En este ambiente nació en 1912 la Liga Nacional Antimasónica y Antisemita, fundada por el sevillano José Ignacio de Urbina para defender y fomentar sin disimulos el odio a los dos grupos, que de esta manera -sin ninguno vínculo real que los pudiese relacionar- aparecieron unidos una vez más ante el público en el lado del Diablo.

No se crean que esta organización se debió a un mal día o al capricho de un grupo de exaltados. Veintidós obispos le dieron su apoyo y para ello emplearon un medio de expresión que se difundía en el ámbito católico: El Previsor, el órgano de la propia Liga, dirigido por su fundador y desde el que se pedía a los patronos que mirasen con lupa los antecedentes y la sangre de sus trabajadores y a los compradores que solo se acercasen a aquellas empresas católicas que estuviesen al margen de influencias masónicas o judías.

El Previsor estuvo entre las publicaciones del Patronato Social de Buenas Lecturas, junto a La Cultura Popular, Pan y Catecismo, La Buena Prensa y el Buen Libro, El Fraile y la Revista Católica de la Publicaciones Sociales y detrás de todas ellas estuvo la cartera de don Claudio López Bru.

La última fue la más importante y la que perduró más tiempo. La fundó el propio marqués y eligió como director -lo han adivinado- al antisemita José Ignacio de Urbina. Contaba con su propia imprenta y era mensual. Estuvo dirigida al clero, a los capitalistas, a los patronos y especialmente a los obreros para enseñarles la doctrina social que impulsaba desde Roma el Papa León XIII, con el objetivo de que estos se animasen a participar en los círculos católicos y los sindicatos paternalistas que pudiesen frenar la ola anarquista y socialista que se podía llevar por delante todo el sistema.

A la vez se convirtió en el medio donde los teóricos carlistas y los caciques conservadores expresaban su punto de vista sobre la sociedad, juntando sus actividades políticas a la información sobre actos doctrinales, informaciones sobre el movimiento social católico, crónicas de la actividad católica internacional e incluso textos legales sobre el mundo del trabajo.
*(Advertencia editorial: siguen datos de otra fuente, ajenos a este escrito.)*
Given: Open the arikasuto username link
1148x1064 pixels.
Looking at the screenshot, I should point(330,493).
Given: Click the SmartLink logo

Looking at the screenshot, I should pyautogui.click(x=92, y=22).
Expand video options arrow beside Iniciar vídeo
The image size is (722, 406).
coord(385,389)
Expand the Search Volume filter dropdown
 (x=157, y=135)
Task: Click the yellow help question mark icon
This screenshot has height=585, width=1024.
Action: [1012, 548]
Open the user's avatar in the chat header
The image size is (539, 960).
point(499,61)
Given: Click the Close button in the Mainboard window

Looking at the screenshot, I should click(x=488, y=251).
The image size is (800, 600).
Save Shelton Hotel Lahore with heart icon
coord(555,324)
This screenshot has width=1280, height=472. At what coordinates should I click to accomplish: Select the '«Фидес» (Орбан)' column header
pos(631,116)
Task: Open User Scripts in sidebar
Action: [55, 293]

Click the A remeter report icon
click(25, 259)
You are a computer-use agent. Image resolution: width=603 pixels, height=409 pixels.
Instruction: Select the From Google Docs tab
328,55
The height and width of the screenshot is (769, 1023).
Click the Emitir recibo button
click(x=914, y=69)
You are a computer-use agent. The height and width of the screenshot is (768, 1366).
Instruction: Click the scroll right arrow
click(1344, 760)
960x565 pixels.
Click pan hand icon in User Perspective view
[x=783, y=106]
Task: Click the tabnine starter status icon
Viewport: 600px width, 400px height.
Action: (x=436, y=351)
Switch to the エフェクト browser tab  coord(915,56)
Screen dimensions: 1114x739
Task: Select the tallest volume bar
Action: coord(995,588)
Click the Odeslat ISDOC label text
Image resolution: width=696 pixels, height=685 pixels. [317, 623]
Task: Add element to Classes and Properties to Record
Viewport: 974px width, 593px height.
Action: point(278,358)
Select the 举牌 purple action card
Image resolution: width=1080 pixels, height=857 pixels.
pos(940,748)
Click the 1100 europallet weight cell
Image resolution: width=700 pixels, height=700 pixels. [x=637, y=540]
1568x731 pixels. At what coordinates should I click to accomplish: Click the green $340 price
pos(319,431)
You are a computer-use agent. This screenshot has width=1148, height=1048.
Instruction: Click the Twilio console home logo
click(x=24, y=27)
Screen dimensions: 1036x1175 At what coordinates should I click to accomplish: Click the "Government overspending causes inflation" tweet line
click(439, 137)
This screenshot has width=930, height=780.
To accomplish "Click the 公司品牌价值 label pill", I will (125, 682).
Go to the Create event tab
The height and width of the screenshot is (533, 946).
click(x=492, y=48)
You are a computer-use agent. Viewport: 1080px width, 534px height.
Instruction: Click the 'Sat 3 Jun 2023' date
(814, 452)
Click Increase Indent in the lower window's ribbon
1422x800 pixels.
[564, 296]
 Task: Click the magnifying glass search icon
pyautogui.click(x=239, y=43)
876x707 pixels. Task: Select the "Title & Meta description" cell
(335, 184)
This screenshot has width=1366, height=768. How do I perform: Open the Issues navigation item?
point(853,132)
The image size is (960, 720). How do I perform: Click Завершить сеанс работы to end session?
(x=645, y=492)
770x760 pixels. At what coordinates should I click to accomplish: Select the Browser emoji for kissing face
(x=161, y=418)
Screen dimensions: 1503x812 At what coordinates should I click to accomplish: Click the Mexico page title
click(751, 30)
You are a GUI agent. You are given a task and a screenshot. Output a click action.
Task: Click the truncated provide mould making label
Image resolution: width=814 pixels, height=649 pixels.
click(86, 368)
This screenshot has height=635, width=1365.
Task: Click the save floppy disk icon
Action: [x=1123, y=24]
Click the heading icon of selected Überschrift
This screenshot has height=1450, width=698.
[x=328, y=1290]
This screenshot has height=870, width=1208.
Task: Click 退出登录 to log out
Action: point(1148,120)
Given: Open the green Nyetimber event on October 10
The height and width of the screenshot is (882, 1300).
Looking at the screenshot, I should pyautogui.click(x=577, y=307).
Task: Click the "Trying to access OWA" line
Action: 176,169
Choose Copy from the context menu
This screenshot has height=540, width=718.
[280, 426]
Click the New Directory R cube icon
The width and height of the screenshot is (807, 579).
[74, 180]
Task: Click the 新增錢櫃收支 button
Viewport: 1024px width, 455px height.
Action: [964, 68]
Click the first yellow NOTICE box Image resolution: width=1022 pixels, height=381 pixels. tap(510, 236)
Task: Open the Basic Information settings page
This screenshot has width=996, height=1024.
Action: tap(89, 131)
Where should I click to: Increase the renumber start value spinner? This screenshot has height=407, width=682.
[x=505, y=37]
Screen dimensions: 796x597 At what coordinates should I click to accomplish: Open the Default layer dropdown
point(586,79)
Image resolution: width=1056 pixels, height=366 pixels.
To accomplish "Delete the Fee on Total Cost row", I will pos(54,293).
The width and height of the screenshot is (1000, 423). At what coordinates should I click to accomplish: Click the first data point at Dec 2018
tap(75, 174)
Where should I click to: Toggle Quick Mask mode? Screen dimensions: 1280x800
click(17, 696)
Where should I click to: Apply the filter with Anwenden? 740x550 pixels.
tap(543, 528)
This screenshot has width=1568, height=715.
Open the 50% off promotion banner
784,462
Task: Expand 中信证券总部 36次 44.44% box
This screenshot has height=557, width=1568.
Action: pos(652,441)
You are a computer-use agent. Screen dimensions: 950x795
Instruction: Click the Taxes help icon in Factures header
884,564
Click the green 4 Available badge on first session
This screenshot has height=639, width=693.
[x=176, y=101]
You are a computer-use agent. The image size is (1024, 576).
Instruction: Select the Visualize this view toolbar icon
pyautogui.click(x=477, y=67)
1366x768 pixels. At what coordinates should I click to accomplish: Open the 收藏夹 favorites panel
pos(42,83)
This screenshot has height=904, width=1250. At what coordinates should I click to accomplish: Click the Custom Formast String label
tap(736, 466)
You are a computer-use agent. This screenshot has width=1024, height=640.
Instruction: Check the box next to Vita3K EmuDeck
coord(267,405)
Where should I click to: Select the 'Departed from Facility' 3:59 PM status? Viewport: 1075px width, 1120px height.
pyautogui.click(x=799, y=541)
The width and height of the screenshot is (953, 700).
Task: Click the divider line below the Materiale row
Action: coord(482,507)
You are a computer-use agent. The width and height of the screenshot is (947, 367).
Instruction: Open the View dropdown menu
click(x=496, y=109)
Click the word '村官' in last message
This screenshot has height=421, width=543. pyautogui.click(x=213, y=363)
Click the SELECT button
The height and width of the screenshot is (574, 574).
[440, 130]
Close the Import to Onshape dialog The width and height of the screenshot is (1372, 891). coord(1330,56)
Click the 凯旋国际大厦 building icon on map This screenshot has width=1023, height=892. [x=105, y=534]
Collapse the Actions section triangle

La mayor parte de estas revistas formaron parte de las lecturas que se difundieron entre los trabajadores de la Sociedad Hullera Española de aquellos años y por ello no es extraño que todavía puedan encontrarse en algunas casas. Si llegan a sus manos no se sorprendan al leer historias sobre las maldades y los supuestos infanticidios de los judíos y tampoco dejen de comprobar el precio que alcanzan actualmente en el mercado del coleccionismo.